In a world where threat actors move fast and the Internet evolves in a non-deterministic fashion, turning threat intelligence into automated protection has proven to be a challenge for the information security industry. While traditional threat research methods will never go away, there is an increasing need for powerful decision models that can process data in a real-time fashion and scale to incorporate increasingly-rich sources of threat intel. This talk will focus on one way to build a scalable machine learning infrastructure in real-time on a massive amount of DNS data (approximately 80B queries per day).
In this talk, we will offer a sneak peek into how OpenDNS does scalable data science. We will touch on two core components, Big Data engineering and Big Data science, and specifically how they are used to implement a real-time threat detection systems for large-scale network traffic.
To begin, we will detail Avalanche, a stream processing framework that helps OpenDNS data scientists create their own data processing pipelines using a modular graph-oriented representation. Each node acts as a data stream processor running as a process, thread or EC2 instance. In this graph database, the edges represent streaming channels connecting the different inputs and outputs of the nodes. The whole data pipeline can then easily be scaled and deployed to hundreds of instances in an AWS cloud.
The Avalanche project's paradigm is to translate the approach that the finance world has been using for decades in high frequency or quantitative trading and apply it to traffic analysis. Applying intelligent detection models as close as possible to the data source holds the key to build a truly predictive security system, one where requests are classified and filtered on the fly. In our particular case at OpenDNS, we see a strong interest in integrating such a detection pipeline at the resolver level.
We will next discuss how we integrate our statistical model NLP-Rank (a model that does large scale phishing detection) with Avalanche, and show some benchmarks. At its core, NLP-Rank is a fraud detection system that applies machine learning to the HTML content of a domain's web page to extract relevant terms and identify whether the content is potentially malicious or not. In this sense we are automating the security analyst's decision-making process in judging whether a website is legitimate or not. Typically when an analyst performs a review for a domain or URL in question, the analyst visits the site in a TOR browser, analyzes the content, and identifies the themes/summarize the page before deciding whether it's a fake or a false positive.

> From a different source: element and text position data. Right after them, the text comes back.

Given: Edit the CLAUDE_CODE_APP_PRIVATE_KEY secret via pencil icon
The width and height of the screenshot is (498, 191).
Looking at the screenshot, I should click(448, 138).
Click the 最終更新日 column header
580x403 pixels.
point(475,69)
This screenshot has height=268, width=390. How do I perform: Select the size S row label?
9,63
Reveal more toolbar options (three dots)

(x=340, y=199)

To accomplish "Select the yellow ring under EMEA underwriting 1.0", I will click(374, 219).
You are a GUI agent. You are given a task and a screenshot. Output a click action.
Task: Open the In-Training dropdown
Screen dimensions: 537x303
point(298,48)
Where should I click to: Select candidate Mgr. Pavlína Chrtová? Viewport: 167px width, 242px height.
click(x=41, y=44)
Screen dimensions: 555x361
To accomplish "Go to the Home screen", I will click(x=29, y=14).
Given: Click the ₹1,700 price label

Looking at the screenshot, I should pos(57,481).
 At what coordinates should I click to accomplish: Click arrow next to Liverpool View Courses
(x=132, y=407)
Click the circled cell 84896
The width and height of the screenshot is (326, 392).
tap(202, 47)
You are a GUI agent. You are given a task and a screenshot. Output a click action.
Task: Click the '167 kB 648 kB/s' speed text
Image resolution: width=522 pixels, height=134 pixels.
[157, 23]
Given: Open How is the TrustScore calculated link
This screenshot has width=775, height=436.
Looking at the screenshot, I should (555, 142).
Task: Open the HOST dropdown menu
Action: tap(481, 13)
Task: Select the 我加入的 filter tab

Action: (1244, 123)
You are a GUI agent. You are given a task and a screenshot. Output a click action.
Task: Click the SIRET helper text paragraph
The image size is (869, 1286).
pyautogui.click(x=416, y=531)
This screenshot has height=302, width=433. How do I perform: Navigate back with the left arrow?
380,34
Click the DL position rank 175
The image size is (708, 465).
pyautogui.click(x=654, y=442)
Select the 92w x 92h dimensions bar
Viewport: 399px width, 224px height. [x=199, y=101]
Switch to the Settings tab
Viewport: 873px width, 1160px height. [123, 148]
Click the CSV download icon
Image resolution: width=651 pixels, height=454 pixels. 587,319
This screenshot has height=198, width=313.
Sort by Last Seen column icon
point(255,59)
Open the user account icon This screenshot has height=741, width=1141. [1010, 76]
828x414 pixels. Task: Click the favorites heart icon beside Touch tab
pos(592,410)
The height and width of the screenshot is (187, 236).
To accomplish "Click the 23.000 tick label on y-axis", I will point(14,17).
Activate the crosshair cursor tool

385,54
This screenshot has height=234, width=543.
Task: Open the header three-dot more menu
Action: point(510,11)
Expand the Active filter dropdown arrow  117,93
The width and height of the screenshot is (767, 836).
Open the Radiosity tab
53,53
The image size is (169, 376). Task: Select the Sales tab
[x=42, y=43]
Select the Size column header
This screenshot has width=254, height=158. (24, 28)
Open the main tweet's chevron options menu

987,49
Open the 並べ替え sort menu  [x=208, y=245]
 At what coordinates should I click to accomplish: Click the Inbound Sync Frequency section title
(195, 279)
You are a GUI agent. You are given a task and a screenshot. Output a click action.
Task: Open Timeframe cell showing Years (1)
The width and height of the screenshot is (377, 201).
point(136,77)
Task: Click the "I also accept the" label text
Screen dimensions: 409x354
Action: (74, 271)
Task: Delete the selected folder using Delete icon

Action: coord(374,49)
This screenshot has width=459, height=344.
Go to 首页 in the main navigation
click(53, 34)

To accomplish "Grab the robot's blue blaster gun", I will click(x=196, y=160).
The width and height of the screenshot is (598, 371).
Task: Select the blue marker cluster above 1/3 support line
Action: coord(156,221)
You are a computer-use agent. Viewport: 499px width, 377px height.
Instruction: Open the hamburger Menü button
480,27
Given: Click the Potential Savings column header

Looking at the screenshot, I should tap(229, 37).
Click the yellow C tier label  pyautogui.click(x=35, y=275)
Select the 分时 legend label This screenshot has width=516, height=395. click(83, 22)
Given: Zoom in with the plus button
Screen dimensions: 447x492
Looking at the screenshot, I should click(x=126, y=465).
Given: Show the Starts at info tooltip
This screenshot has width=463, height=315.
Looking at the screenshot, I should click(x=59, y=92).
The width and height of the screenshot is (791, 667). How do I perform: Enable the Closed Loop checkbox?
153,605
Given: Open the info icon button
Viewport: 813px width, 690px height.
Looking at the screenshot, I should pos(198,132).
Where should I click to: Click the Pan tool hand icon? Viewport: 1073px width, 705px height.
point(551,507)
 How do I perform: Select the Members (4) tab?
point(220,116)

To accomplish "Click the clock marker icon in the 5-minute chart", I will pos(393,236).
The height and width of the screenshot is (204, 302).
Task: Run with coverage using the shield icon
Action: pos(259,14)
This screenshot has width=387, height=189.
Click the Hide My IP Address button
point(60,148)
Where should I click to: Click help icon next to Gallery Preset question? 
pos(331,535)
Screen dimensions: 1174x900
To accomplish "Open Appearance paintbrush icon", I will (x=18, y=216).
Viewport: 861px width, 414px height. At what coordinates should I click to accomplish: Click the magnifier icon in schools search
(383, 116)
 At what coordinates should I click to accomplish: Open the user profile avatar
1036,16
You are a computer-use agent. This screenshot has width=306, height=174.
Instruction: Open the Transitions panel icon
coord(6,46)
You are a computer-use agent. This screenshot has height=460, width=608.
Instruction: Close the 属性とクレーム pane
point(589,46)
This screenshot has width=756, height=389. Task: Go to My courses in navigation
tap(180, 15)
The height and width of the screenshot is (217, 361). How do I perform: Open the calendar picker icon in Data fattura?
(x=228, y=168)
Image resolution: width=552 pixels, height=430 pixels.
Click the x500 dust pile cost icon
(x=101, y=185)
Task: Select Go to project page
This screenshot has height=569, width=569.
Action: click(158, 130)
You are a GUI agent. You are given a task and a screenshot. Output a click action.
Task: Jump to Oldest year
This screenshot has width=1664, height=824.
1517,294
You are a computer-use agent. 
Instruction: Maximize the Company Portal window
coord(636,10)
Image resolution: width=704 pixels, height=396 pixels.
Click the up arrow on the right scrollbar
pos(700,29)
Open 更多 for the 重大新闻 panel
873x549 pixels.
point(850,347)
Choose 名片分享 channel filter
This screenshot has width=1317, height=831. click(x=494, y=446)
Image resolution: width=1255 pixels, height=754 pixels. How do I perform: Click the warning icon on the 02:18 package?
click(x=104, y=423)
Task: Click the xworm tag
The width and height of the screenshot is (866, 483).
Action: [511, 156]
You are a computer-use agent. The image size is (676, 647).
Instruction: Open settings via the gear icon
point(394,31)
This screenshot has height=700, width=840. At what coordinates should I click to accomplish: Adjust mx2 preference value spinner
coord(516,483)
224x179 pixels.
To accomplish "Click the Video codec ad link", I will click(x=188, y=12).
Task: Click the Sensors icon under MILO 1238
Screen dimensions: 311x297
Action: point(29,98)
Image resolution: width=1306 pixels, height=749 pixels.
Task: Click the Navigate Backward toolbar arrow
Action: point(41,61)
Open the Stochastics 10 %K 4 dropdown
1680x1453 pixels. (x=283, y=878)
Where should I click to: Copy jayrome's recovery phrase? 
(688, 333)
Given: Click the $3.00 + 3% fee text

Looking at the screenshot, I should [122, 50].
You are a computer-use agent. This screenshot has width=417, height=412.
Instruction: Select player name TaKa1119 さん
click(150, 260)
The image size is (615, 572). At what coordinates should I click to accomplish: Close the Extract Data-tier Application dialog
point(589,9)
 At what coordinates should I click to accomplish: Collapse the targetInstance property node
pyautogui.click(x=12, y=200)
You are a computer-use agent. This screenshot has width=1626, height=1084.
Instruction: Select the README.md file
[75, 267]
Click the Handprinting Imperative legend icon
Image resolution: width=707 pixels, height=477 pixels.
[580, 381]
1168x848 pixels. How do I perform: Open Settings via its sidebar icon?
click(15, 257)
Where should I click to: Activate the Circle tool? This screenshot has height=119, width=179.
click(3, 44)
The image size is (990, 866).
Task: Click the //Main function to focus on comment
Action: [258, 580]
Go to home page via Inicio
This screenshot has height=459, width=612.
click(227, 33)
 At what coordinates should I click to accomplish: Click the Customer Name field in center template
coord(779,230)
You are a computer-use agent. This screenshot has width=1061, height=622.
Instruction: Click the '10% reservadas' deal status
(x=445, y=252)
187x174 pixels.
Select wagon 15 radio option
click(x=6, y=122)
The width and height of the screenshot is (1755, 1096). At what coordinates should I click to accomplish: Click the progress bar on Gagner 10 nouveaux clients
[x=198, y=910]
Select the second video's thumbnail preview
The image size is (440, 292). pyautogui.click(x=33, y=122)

In this talk, we will describe how we have automated this process at OpenDNS. We will also discuss the unique characteristics of NLP-Rank, including its machine learning techniques. Additionally, we will discuss the design and implementation of our phishing classification system. We will provide an overview of data preprocessing techniques and the information retrieval/natural language processing techniques used by our classifier. We will then discuss how Avalanche manages the results of NLP-Rank, how we add those results to our blocklists and our corpus, and Avalanche's overall performance.